But how do you visually document the life of a mind, and its thought? ‘How to suggest an actual human life on film?35 I keep returning to the cinematic portraiture of François Girard’s Thirty Two Short Films About Glenn Gould, a film that was able to suggest — using a variety of short forms, viewed from different angles, like a prism — the shades and thoughts, the tasks and emotional passions, both the banality and the exuberance of days, that make up a real human life. Its energy is in its shape: multiple and shifting, unpredictable and strange, it still manages to tell a life story, and has you caring deeply about its lead character. Perhaps this would have been a better model for a film about Darwin — discontinuous and multiple rather than linear and singular (already I can imagine the squirming microscopic barnacles, dancing around the glass slide, as if animated, to one of Emma’s more lively piano tunes). Darwin’s ability to time-travel; to see far back and also beyond the time of daily life would have been wondrous to try and capture more forcefully.36 To watch a man, disturbed by guilt and grief over his daughter’s death (if that is to be the story), unable to ‘remain’ in the present tense, escaping into his work and therefore, into time’s long arrow back into the geological past; who finds himself crumbling alongside the geological formations that rise and fall over eons; and seeing, wherever he looks, the dead birds being consumed by maggots, would give a truer picture of how Darwin probably saw the world.

[7]

As it stands, the most moving moments in Creation are those that occur out of narrative time: those few time-lapse sequences and the long, almost real-time scene that takes place in Jenny the orangutan’s cage, all of which have great emotional, if not narrative momentum, and which allow the audience visually to understand evolution, but also to feel its raw power. The real moment of anagnorisis, or recognition (both in cinematic and evolutionary terms), occurs during the scene with Darwin in Jenny’s cage as he interacts with her. Watching this inter-species affinity, one experiences something akin to what Darwin might have had during his visits to the Zoological Society in the late 1830s: ‘Jenny was amusing herself by getting out ears of corn with her teeth from the straw and just like child (sic) not knowing what to do with them, came several times + opened my hand & put them in — like child’.37 As we watch the orangutan dance, and actor Paul Bettany copy her; as he plays the harmonica, and she places her hands over her ears in protest, and Bettany exclaims, ‘oh come on!’ (a thoroughly modern statement and a natural response), and she grabs the harmonica and plays it herself, it is almost a moment of pure documentary, because no matter how well a monkey may be led to perform specific tasks before a camera — and in this case, the orangutan was living in jungle-captivity in Borneo where this scene was filmed — it cannot ‘act’; a director cannot say, look more human in this shot. The recognition we feel in that moment is real. In a recent interview, the actor spoke of shooting those scenes with Jenny:


I defy anybody to sit down and play with an orangutan and say, “I don’t share a connection with you, or a common ancestor”. It’s one thing to say that, and another to have one looking into your eyes and playing with you.
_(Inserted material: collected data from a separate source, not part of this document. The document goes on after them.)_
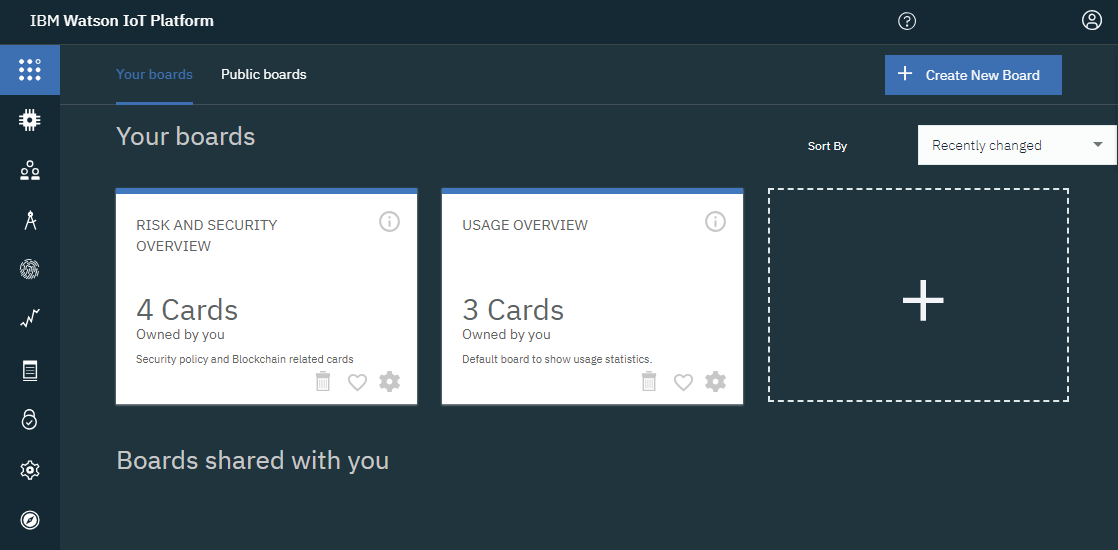Open the compass Extensions icon at sidebar bottom
The width and height of the screenshot is (1118, 550).
pos(30,520)
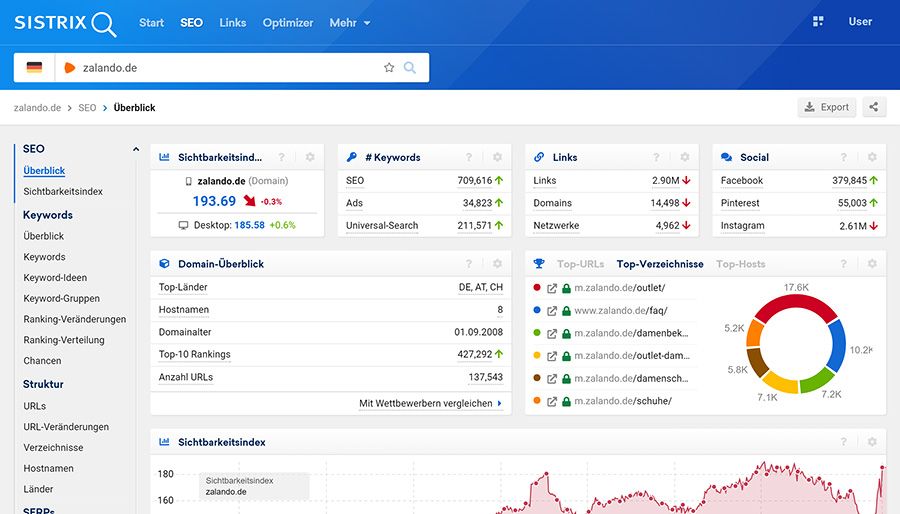This screenshot has width=900, height=514.
Task: Switch to the Top-URLs tab
Action: [x=580, y=264]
I was going to play the harmonica, and dance, and then she took the harmonica and played it, and she took my pens and started drawing. That wasn’t what we had planned.38

[8]

The unrehearsed scene carries the most power; the past and the present come together in this moment, unsettle each other and create something new. It is both a work of art and a moment in history. Never again will this actor and this orangutan come together and interact in this way; never again will that interaction, that particular man/ape correspondence, be captured.39 It’s not only a scene of ‘dialogue’ between two different species, but two different times: Darwin’s and ours.

IV

[1]


‘Charles Darwin really solved the problem of existence, the problem of existence of all living things […] Everything we know about life, Darwin essentially explained.’ Richard Dawkins 40



What is most compelling about Darwin is not that he ‘solved the problem of existence', but that he could not stop asking questions; and that he couldn’t answer so many of the questions he posed. Despite his ‘special instinct for arresting an exception’ as his son Francis put it;41 for ‘grinding’ (as Darwin, at the end of his life, said of himself), like a machine, ‘general laws out of large collections of facts,’ like most people, he couldn’t answer the problem of his own existence; he couldn’t stop life’s quick, irreversible passing. 42

[2]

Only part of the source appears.